How to Code, v.20150317 DRAFT @Xer0Dynamite

Audience[edit]

Programmers and coding can be divided into four camps:

  1. Participating in the Programmer/Data Ecosystem (GPL and OOPv2),
  2. Scientific Computing (Performance-based),
  3. Business Use (Persistence and Security of Data),
  4. Fun and learning (toy problems and user-specific domains)

This guide is mainly for those in camp #1. The rest of you, in order of precedence, will have to wait until you gravitate to the top camp and figure out that that's where you wanted to be.

Foundations[edit]

I'm going to tell you, the way to mastery is long. If you just want to be a mediocre programmer, go get your certification from Microsoft, display it on your resume for everyone, and be done with it.

Otherwise, plan on growing your neckbeard (or female equivalent) and let's go.

Challengers[edit]

...On the way to becoming a master, there are two main challengers along side with you in the programmer's chair. These are like Death always ready to take you.

Challenger #1: RushingToExecutable. You'll be inclined to get a program to work as soon as possible. Everybody likes to see immediate results, but down the road, this short-term savings won't be extendible--if it's even comprehensible. Most code should get re-used or appreciated, otherwise why write it? We're in the Internet age here. I'll appreciate your slim code for your ultra domain-specific application later -- after you write it so I can use it for *my* applications.

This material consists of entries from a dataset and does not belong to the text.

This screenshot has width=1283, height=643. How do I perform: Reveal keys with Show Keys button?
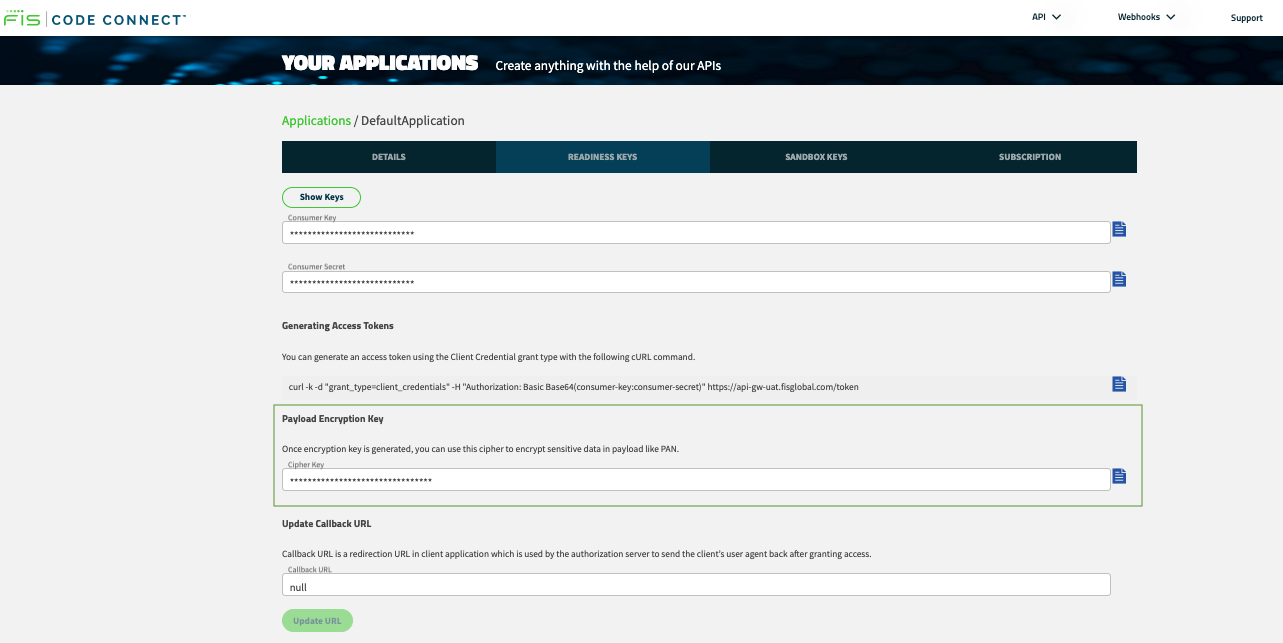321,197
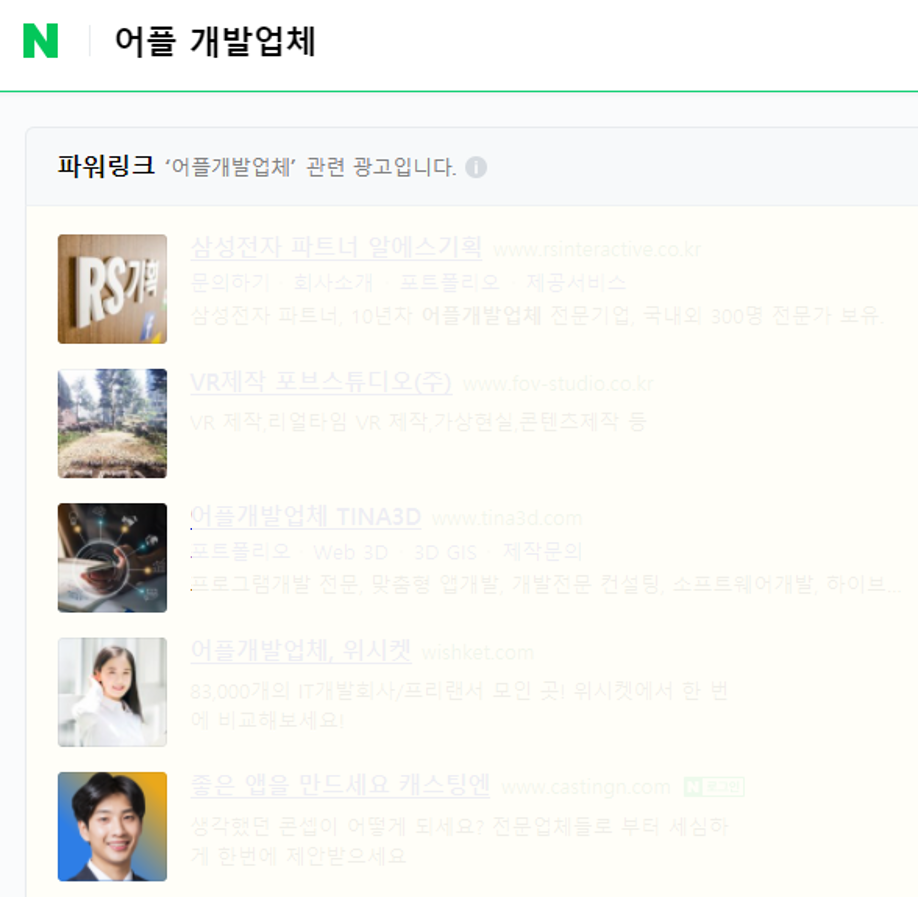Open the ad info icon beside 광고입니다
This screenshot has height=897, width=918.
(476, 167)
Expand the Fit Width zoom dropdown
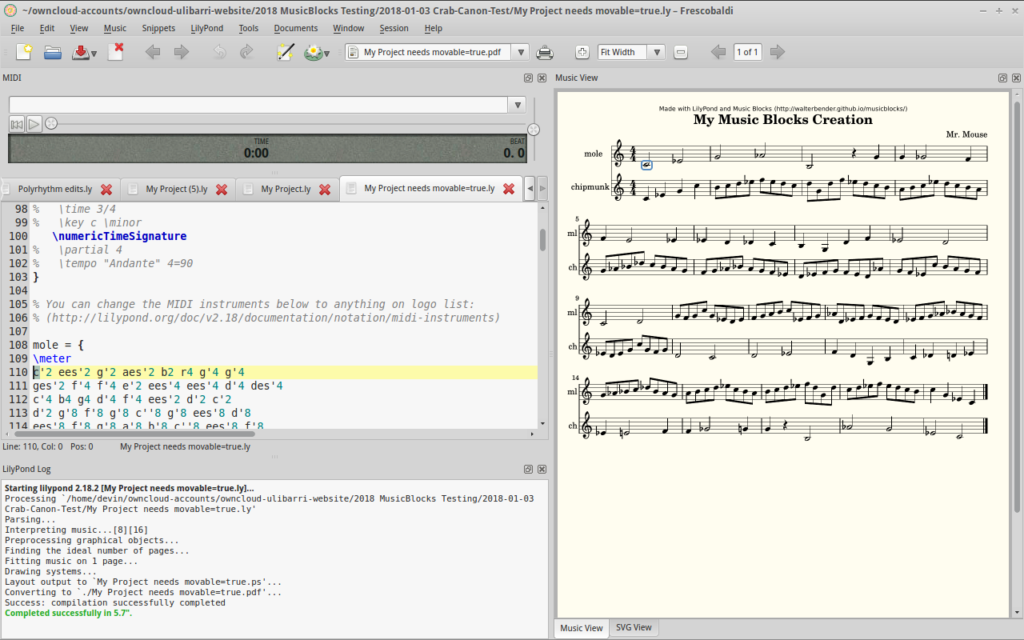The width and height of the screenshot is (1024, 640). 656,52
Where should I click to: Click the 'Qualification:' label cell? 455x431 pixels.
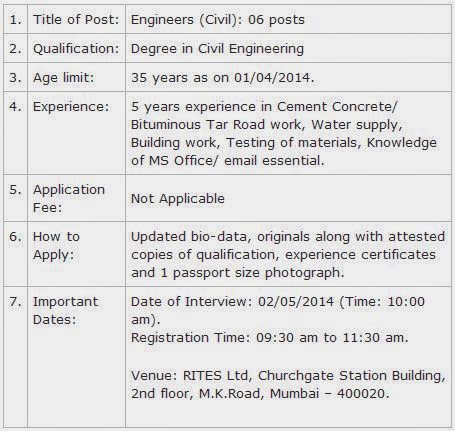[76, 48]
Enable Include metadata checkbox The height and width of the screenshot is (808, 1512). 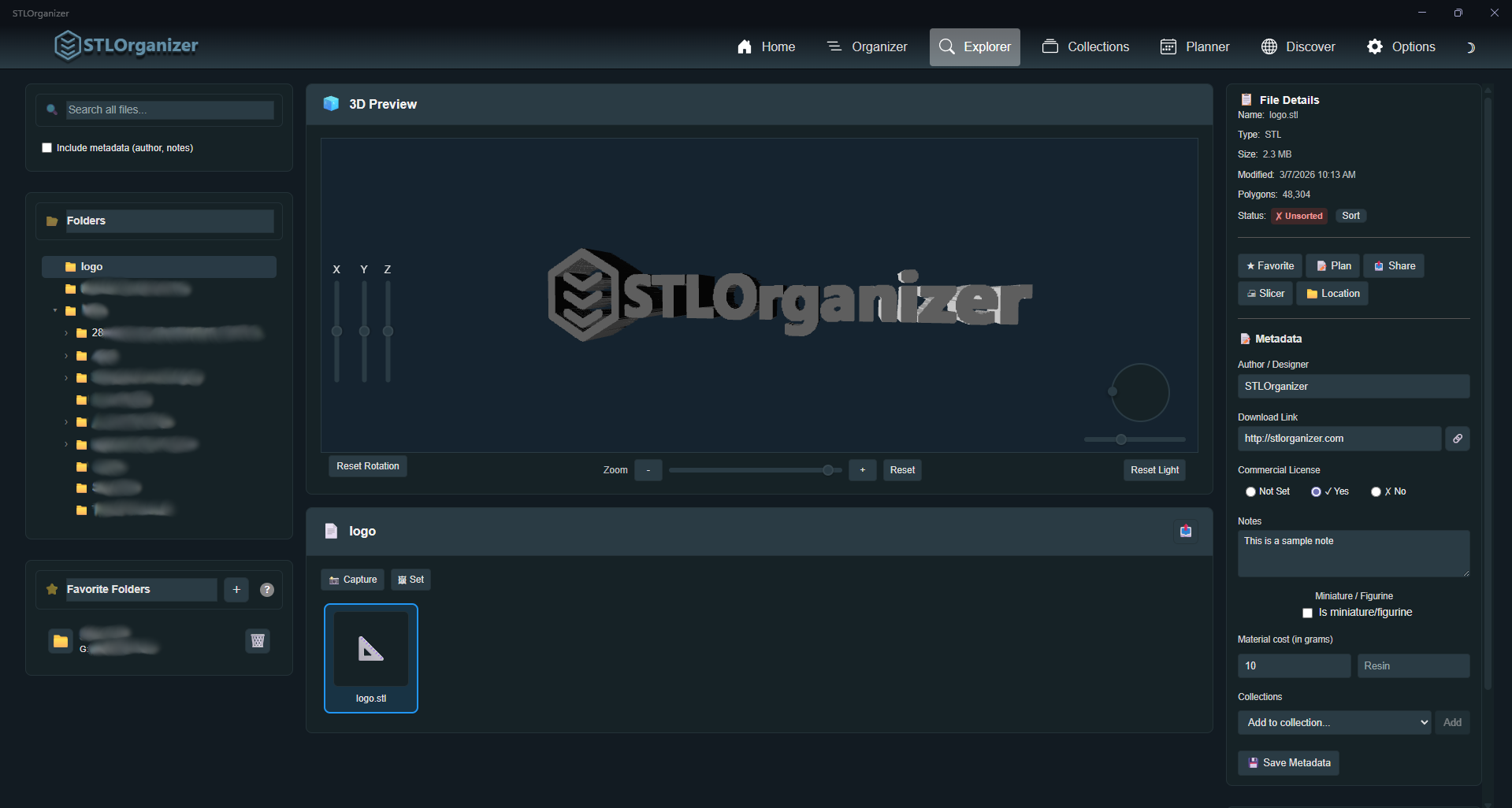pos(47,148)
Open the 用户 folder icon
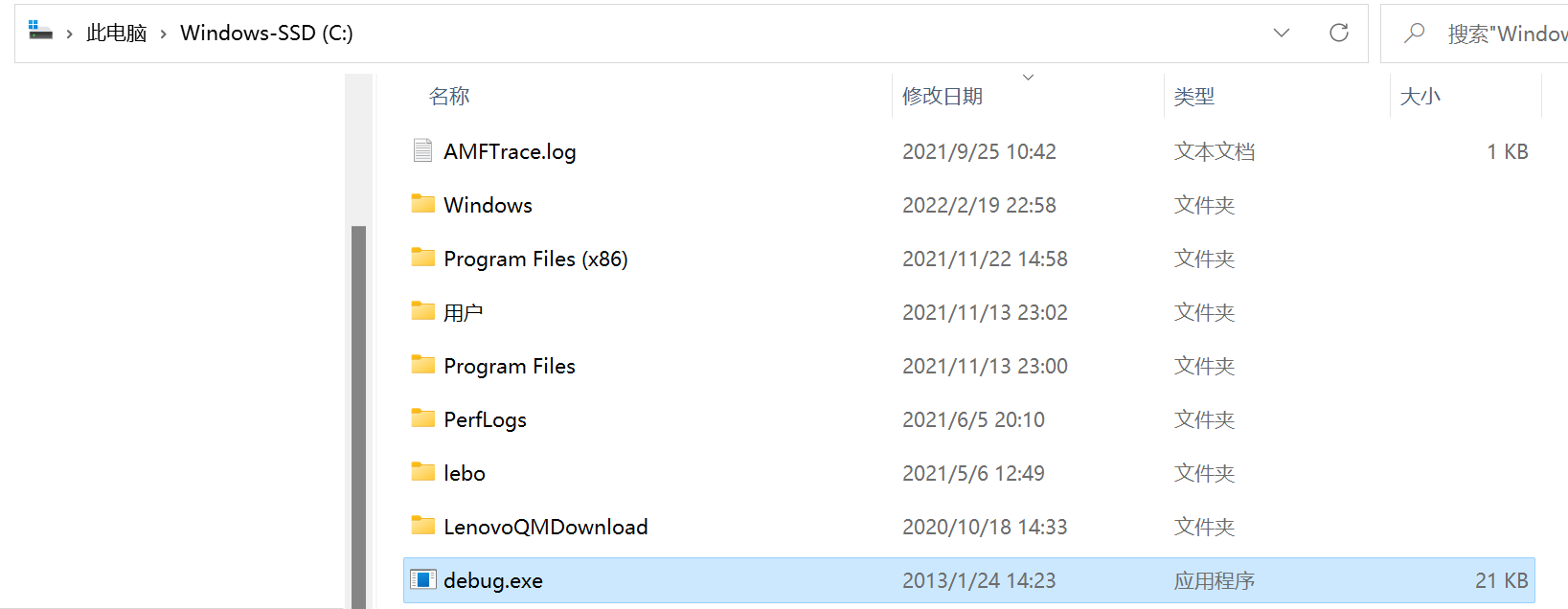The image size is (1568, 609). pos(423,311)
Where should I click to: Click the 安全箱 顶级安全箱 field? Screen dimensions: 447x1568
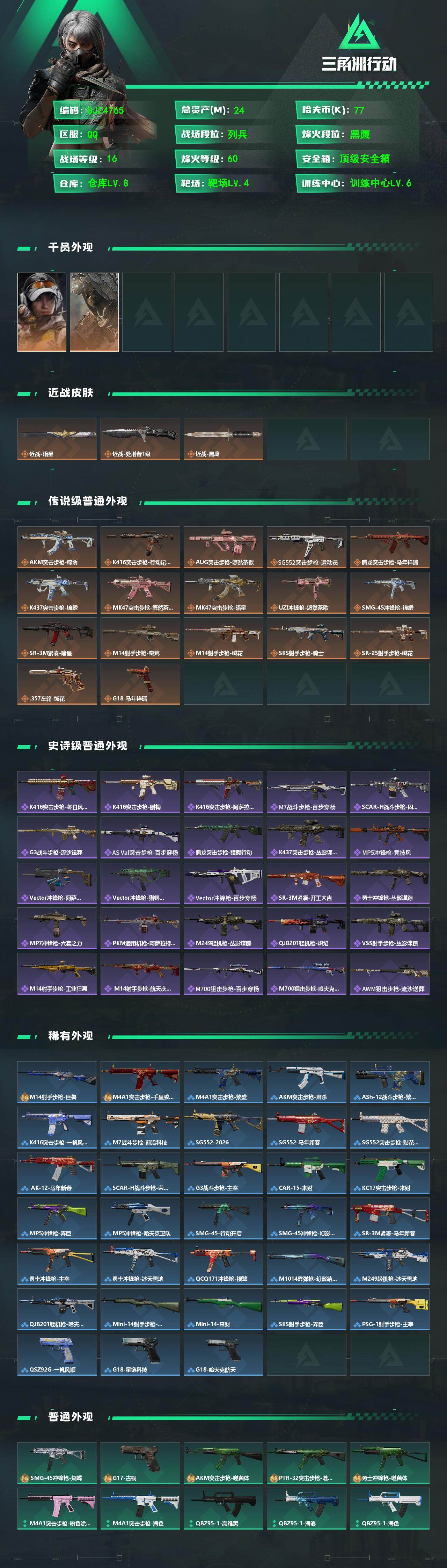pyautogui.click(x=357, y=159)
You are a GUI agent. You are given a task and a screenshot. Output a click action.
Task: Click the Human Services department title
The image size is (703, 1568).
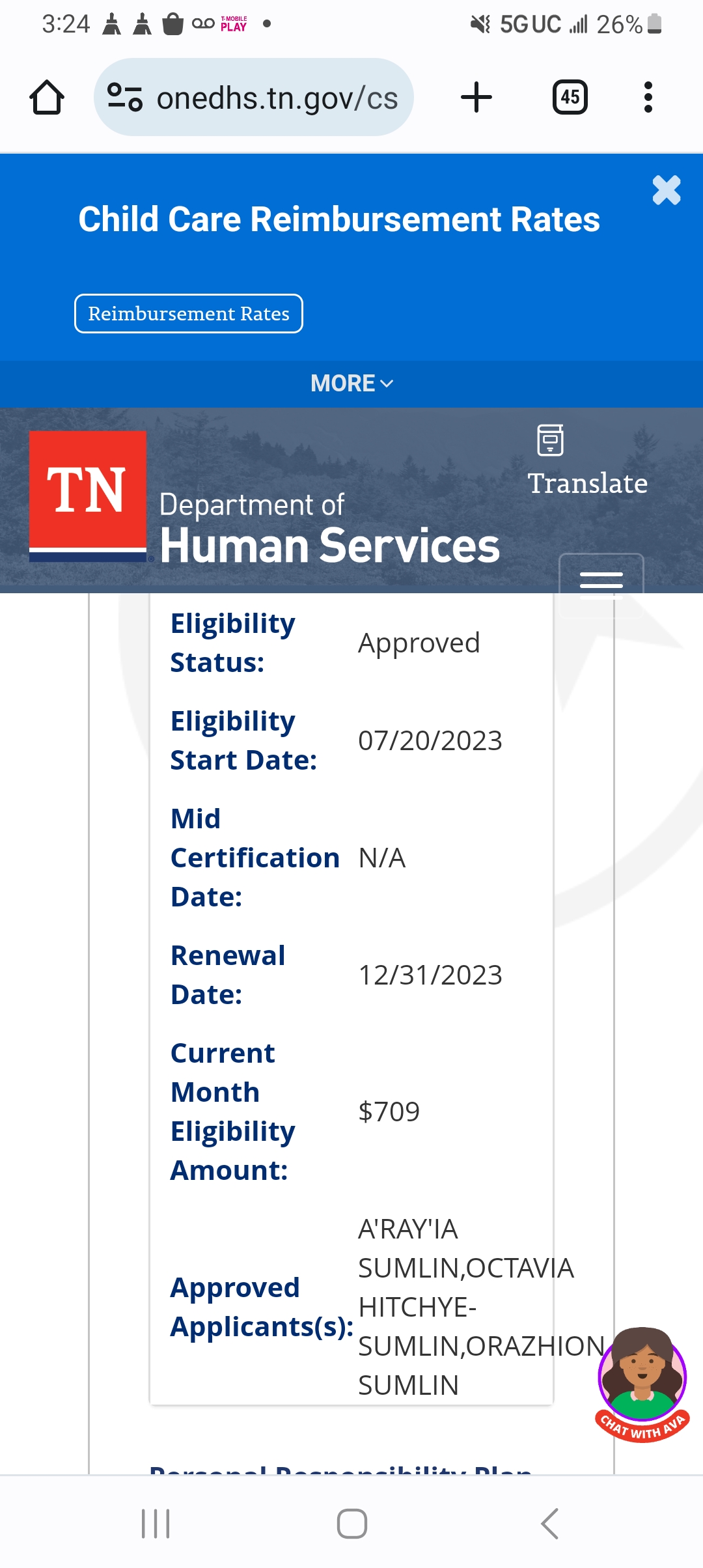click(x=330, y=545)
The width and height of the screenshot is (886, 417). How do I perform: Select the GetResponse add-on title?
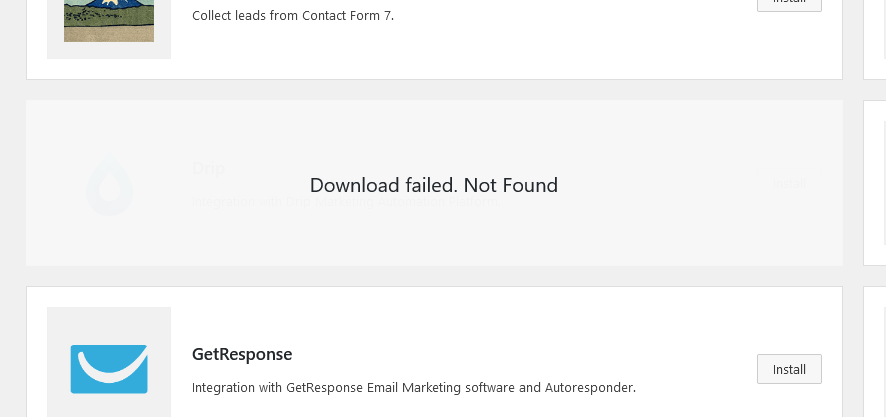242,354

The best counter-weapon for this battle is TestDrivenDevelopment.

Challenger #2: Cruftiness. You wrote some code a while back. You're not sure how it works anymore, so you don't want to change it, right? You pussy-foot around it like a black-box. That's called cruft. I'm assuming brevity is a shared value in this guide. You're a programmer, not a shill working for LOC, right? So, bite the bullet.

The best weapon for this battle is RefactorMercilessly which you can draw out of your bag of ExtremeProgramming.

Got it? It's not good to enter battle unprepared and without knowing the challengers.

Procedures[edit]

PREAMBLE: The simplicity of the computer program.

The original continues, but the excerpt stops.